R.A Sánchez – L’Ottava Sfera Review

The trouble with genre-bending avant-garde artists is the line between utter brilliance and foolhardy amateurishness. Like a sleeping bear of sonic putridity, artists poke it with their toes of jazz and ambiance and drone, and it largely is a matter of time before they’re greeted with the teeth, and consequently, our ears are bathed in confusion.1 R.A Sánchez, proprietor of the ambient weirdness of Black Baptist, offers this odd concoction in solo debut L’Ottava Sfera, a title which is translated to “the eighth sphere” in Corsican. Balancing crystalline and dark ambient soundscapes, jazzy chord progressions and spurts of brass, and a drone weight, all to a pace seen in funeral doom, it takes its sweet and pitch-black time oozing into the bones with sluggish precision.

L’Ottava Sfera does well in emulating the darkness of its cover art.2 Inspired by Catholic imagery, as well as sonic inspirations of experimental jazz, funeral doom, and avant-garde composers like Krzysztof Penderecki and Iannis Xenakis, R.A Sánchez offers a pitch-black sonic exploration into formality, death, illness, and madness, on paper penned like this year’s Swami Lateplate. While albeit merely hinting at metal through expansive soundscapes infected with cancerous doom, L’Ottava Sfera feels heavier and darker than some of metal’s more vicious offerings – as dread and dying course through every fiber of this beast. Undeniably divisive and jarringly stitched together at parts, R.A Sánchez offers a pitch-black descent into meditation and madness through its weaponized gloom.

R.A Sánchez essentially takes funeral doom and drone and strips them to their bare minimum: as atmospheric and unrelenting but its teeth are notably absent, pinpointing its potentially divided reception. Punishment is not his aim, but rather evocation. L’Ottava Sfera’s tracks range therefore from ambient sprawls touched by the crooked hand of drone to dense and unforgiving weight that tugs on the throat. Designed like an unassuming crescendo, the album opens up with the simple and overlong “Nimu,” which can simply feel like a warbling improvisation on a Roland synthesizer. Maneuvering between jazzy chords with underlying pitch shifts, there is little else to be impressed with, continuing into the piano-led “Forma,” whose pastoral chords are interrupted by a staccato break: again, a rather unassuming twist on an unassuming track. However, there dwells beneath the true monster of L’Ottava Sfera at its halfway point: a growing crescendo of drone that adds depth, darkness, and weight to the jazzier proceedings. Even then, the chord progressions stand at odds in “Forma,” with a dark minor scale dominating the drone clashing against the relatively lush major proceedings of the piano.
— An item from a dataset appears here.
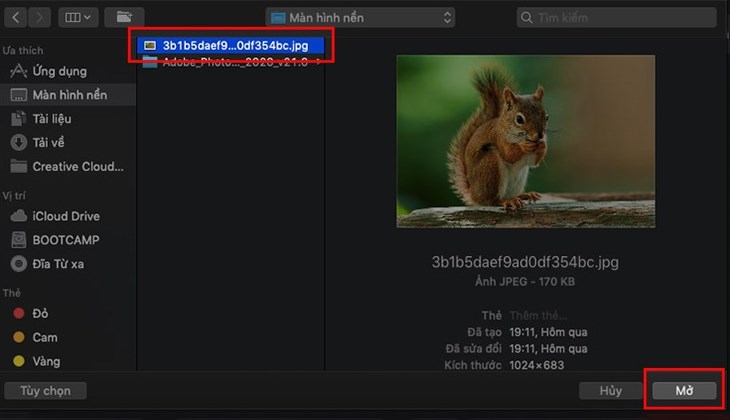Select the 3b1b5daef9...0df354bc.jpg file
The width and height of the screenshot is (730, 420).
click(x=230, y=45)
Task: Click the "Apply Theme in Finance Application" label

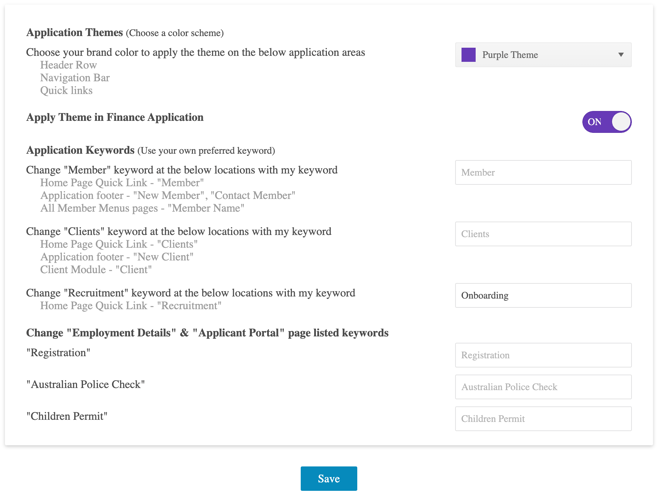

It isn’t until the full weight of the meticulously constructed and wildly mind-warping “Qutb” that R.A Sánchez reveals his hand. Beginning with a relatively toothless doom beat alongside a synth substitute for squealing feedback, the dirge warps into deep and dark drone slogs that feel the weight of eons, while narrowly skirting the “metal” tag. Balanced with a segment of wonky jazz spasms, a revenant of Miles DavisBitches Brew, the drone hits as a welcome ton of bricks that suddenly dominates the track with a tastefully religious tone that pairs neatly with the ritualistic flavor. Colossal fifteen-minute closer “Gnosi” continues this trend in the mammoth climax of L’Ottava Sfera, where drums and drone approach an uncanny valley version of brutality (recalling this year’s Rorcal) while the ritualistic and shamanistic drone-inflected jazz drags listeners kicking and screaming into the darkness, recalling Neptunian Maximalism or Zaäar. A true test of patience, interlude “Sovranu” is a sprawling ambient track that slowly and methodically swells from near silence to suffocating density throughout its fourteen-minute ethereal march – although a masterclass in ambient dynamics.

R.A Sánchez toes the line between coyly amateurish and meticulously cunning across the album-long dynamic of L’Ottava Sfera, ultimately landing on a sound best described as soul-crushing – even if it takes a while to get there. The pitch-black tones that embody the destination “Gnosi” showcase the intention and care all along: an ultimate emptiness that scratches under the skin with a duality of both religious and primal weight. The road is bumpy and forlorn and your patience will be tested across its forty-four-minute runtime of divisive genres, but fans of jazz, drone, and dark ambient will find their journey well rewarded.


Rating: 3.0/5.0
DR: N/A | Format Reviewed: STREAM
Label: Lost Tribe Sound
Websites: blackbaptist.bandcamp.com
Releases Worldwide: December 1st, 2023

Show 2 footnotes

  1. Maybe we just don’t get it.
  2. Provided by R. Keane, owner of Lost Tribe Sound.